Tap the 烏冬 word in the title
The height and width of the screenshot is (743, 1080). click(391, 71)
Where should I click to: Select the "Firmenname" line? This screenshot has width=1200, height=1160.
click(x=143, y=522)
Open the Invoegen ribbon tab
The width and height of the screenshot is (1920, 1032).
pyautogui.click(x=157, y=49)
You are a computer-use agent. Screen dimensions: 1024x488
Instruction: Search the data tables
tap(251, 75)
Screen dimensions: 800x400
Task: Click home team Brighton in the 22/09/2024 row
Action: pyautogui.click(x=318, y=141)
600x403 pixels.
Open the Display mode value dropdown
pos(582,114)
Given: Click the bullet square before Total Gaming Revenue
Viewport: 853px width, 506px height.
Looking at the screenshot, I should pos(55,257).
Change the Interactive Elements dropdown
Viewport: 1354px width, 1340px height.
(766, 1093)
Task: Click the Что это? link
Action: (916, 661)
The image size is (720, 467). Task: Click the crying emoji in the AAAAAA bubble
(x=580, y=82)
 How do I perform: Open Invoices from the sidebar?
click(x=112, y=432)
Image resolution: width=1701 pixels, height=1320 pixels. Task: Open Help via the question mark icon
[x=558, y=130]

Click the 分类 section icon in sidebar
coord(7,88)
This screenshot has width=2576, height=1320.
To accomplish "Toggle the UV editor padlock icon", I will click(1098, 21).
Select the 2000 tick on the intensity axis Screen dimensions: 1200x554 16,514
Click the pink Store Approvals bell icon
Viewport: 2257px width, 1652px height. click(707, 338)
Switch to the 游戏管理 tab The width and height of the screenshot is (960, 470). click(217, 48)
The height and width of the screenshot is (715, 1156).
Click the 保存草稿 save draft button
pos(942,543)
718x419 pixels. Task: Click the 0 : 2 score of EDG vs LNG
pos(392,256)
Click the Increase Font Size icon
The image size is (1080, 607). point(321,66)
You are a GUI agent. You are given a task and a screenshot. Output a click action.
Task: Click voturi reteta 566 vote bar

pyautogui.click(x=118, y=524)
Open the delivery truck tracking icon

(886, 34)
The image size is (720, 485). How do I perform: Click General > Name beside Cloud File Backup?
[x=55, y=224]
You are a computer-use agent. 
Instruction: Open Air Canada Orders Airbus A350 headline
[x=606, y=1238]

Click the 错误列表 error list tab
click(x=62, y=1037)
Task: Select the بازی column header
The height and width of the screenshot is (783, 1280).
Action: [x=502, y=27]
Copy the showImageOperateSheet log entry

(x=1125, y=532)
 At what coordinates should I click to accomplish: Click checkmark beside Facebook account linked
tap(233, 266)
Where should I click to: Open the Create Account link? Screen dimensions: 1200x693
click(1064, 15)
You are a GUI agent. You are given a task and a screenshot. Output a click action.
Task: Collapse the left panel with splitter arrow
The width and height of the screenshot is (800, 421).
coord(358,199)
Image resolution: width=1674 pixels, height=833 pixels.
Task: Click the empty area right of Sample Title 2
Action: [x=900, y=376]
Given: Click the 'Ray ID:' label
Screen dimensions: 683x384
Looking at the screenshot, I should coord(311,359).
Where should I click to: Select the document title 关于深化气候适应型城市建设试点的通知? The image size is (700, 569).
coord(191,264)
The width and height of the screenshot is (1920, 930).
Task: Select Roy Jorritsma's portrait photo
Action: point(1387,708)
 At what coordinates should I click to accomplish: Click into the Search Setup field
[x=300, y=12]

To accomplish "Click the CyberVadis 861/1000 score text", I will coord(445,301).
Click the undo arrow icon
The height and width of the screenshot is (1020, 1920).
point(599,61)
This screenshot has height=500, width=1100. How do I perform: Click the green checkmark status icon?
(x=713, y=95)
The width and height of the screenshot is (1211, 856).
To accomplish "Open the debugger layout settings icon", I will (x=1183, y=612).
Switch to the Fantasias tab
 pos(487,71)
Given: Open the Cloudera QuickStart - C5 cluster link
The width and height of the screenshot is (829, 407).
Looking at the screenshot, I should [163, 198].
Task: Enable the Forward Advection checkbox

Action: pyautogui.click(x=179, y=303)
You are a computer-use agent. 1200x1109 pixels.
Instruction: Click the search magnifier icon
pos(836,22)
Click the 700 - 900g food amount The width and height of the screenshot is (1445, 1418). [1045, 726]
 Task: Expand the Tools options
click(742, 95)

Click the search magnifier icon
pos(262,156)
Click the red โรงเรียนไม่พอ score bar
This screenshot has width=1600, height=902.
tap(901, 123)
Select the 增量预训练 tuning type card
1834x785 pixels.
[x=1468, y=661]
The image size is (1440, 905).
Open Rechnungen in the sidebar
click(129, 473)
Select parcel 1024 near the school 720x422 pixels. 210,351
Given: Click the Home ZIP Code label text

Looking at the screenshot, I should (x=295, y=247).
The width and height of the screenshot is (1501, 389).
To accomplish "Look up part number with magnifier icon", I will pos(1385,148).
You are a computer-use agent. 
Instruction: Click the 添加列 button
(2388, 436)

| REQUIREMENTS |
Copy the material word for word from its first line through the line that contains "pyautogui.click(x=157, y=49)", including both of those lines.

| SOLUTION TO THIS EXERCISE |
Tap the 烏冬 word in the title
The height and width of the screenshot is (743, 1080). click(391, 71)
Where should I click to: Select the "Firmenname" line? This screenshot has width=1200, height=1160.
click(x=143, y=522)
Open the Invoegen ribbon tab
The width and height of the screenshot is (1920, 1032).
pyautogui.click(x=157, y=49)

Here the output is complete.